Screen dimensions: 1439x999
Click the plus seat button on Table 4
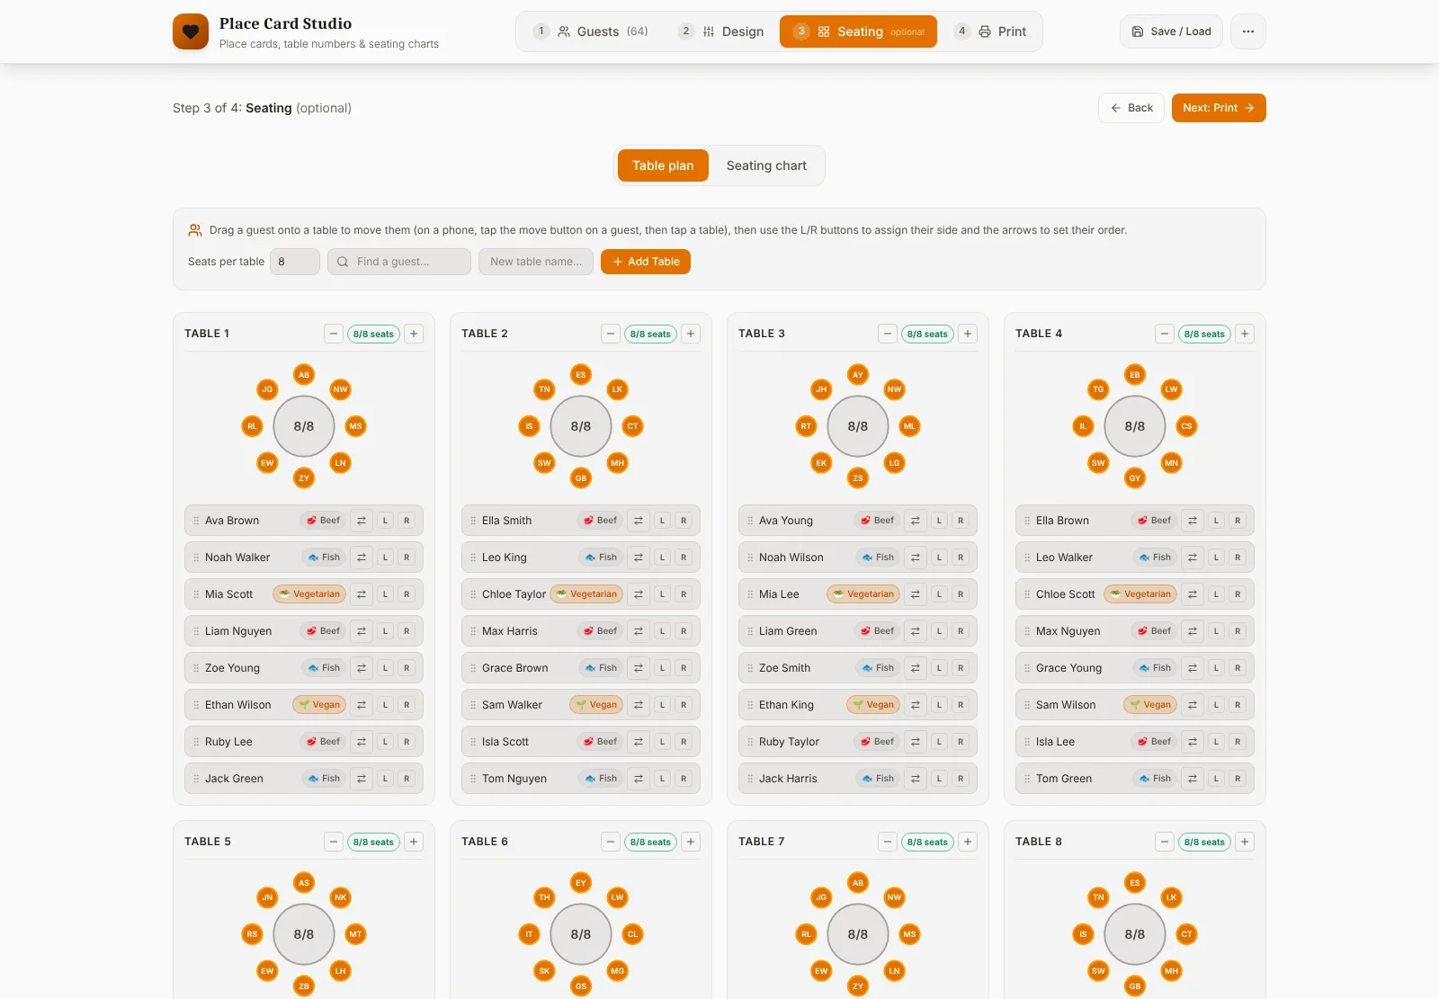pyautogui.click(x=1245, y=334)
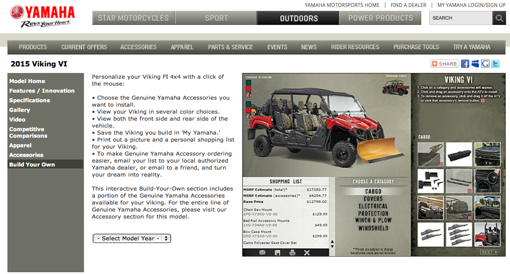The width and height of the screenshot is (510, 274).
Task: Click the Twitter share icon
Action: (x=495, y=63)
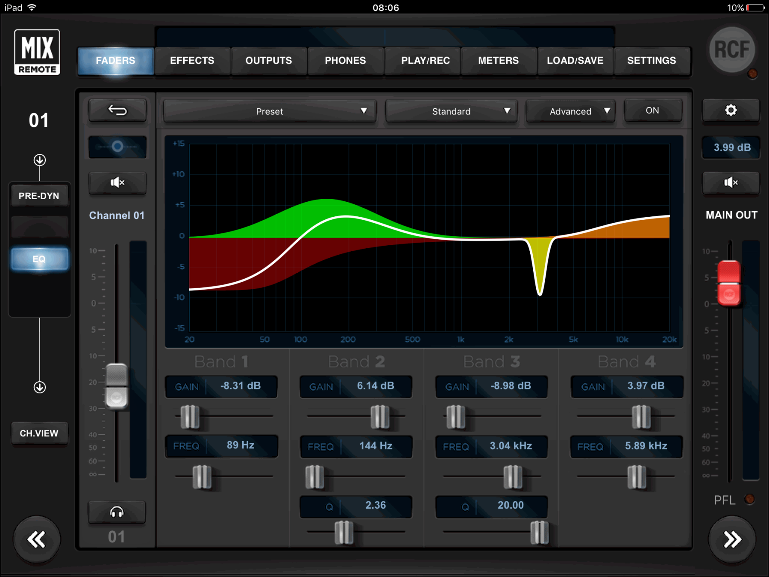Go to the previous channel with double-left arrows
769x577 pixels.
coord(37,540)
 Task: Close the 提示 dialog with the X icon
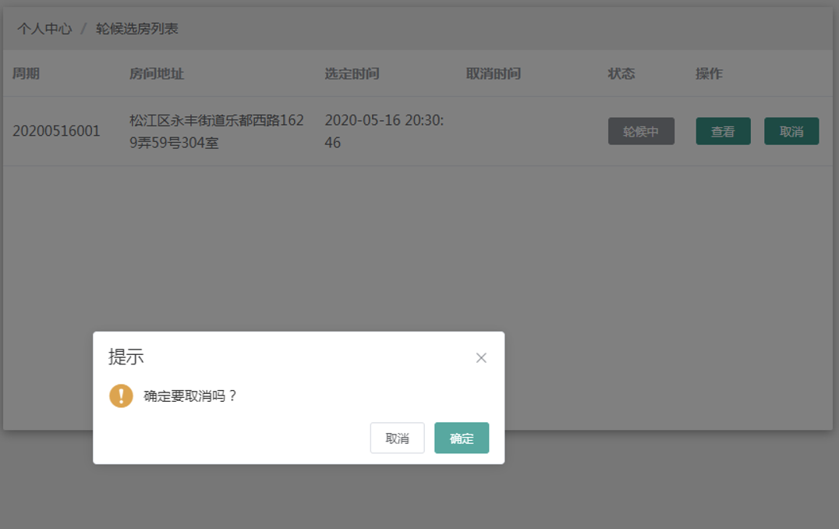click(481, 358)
______________________________
▶ EXERCISE OBJECTIVE
Give back all of the entries above exactly, with the pictures excluded.

▶ SOLVED EXERCISE
Screen dimensions: 1439x999
Click the plus seat button on Table 4
pyautogui.click(x=1245, y=334)
The width and height of the screenshot is (510, 274).
Task: Click the Twitter share icon
Action: (x=495, y=63)
Go to the previous channel with double-left arrows
769x577 pixels.
coord(37,540)
 Task: Close the 提示 dialog with the X icon
click(481, 358)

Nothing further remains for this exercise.